Clip description
The single reel containing the almost three minutes that survive of Those Who Love consists of extracts from four scenes – dancers at a beach party, events surrounding Barry’s and Lola’s first meeting at a cabaret, and a romantic scene on a wharf between Barry (William Carter) and Lola (Isabel McDonagh billed as 'Marie Lorraine’).
Curator’s notes
Often called a trailer, the fragment that survives Those Who Love (which starts with the film’s opening title and ends with a ‘Finis’ title) is like a reel of highlights that may have been intended to raise funds for further McDonagh sisters films.
The reel’s four sequences are as follows:
Scene 1
At a beach party, Barry Manton is among a group of revellers who watch the entertainer Bébé Dorée (Sylvia Newland) perform the 1920s dance the Charleston before Barry, Bébé and the spectators divide into couples to dance.

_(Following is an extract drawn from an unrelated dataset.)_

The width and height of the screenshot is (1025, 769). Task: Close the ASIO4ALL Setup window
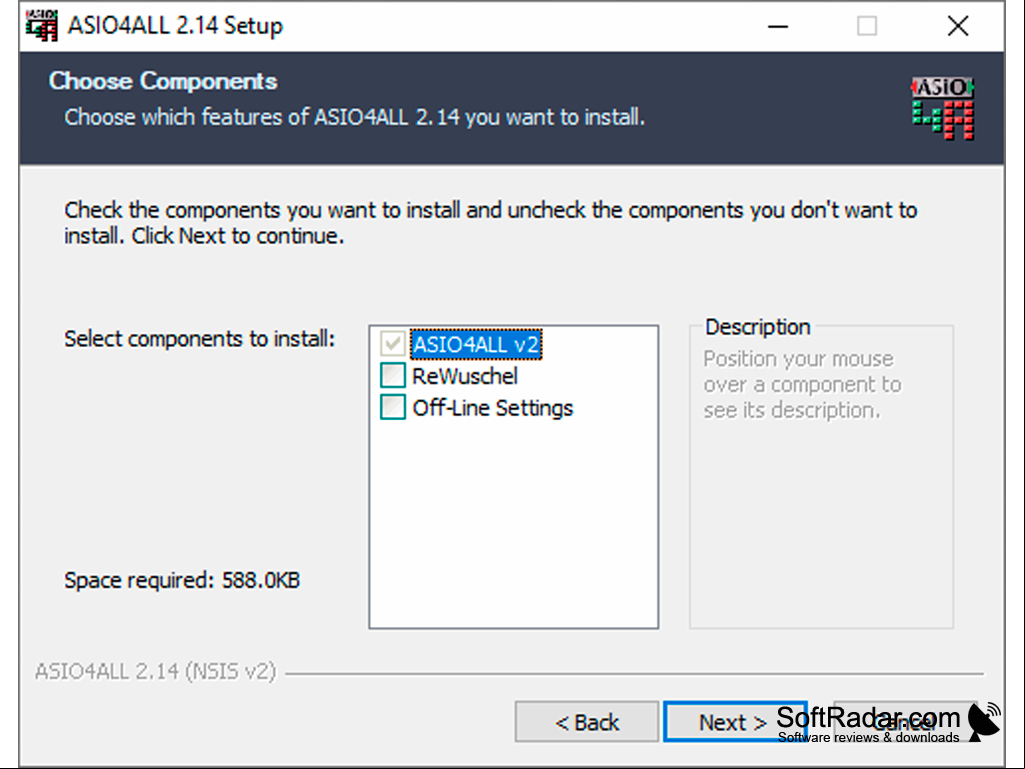[958, 26]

The scene was shot at Sydney’s Tamarama Beach, a location for several other Australian silent films. The scene draws from the conventions of jazz age modernity as well as carefree bohemianism. Cameraman Jack Fletcher took two exposures to achieve the effect of a dissolve from a medium shot of Bébé dancing to a close-up that tilts down her legs to her feet. Fletcher contributed similar effects to the two other McDonagh silent features, The Far Paradise (1928) and The Cheaters (silent) (1929).
Scene 2
In a seedy bar, Lola Quayle takes her first look at Barry Manton, who sits in a state of drunken numbness. The intertitle introducing Lola is: ’Lola Quayle, solo dancer of the Pool – a delicate flower striving to preserve her fragrance in a world of sordid realities’.
Scene 3
Barry ushers Lola into the background before embarking on a wild fight with the cabaret boss (‘Big’ Bill Wilson), who has tried to force himself on Lola. The fight will cost Lola her job.
While most of Those Who Love was shot on Sydney locations including Drummoyne House, the cabaret sequence was filmed at the Australasian Films studio in Bondi Junction, a building that served as the Cinesound Productions studio from 1931 to 1951.
Scene 4
Early in their courtship, Lola visits Barry at his wharf workplace. As Barry gives Lola a kiss on the lips, they are watched by two wharf labourers trying hard to pretend they haven’t been watching.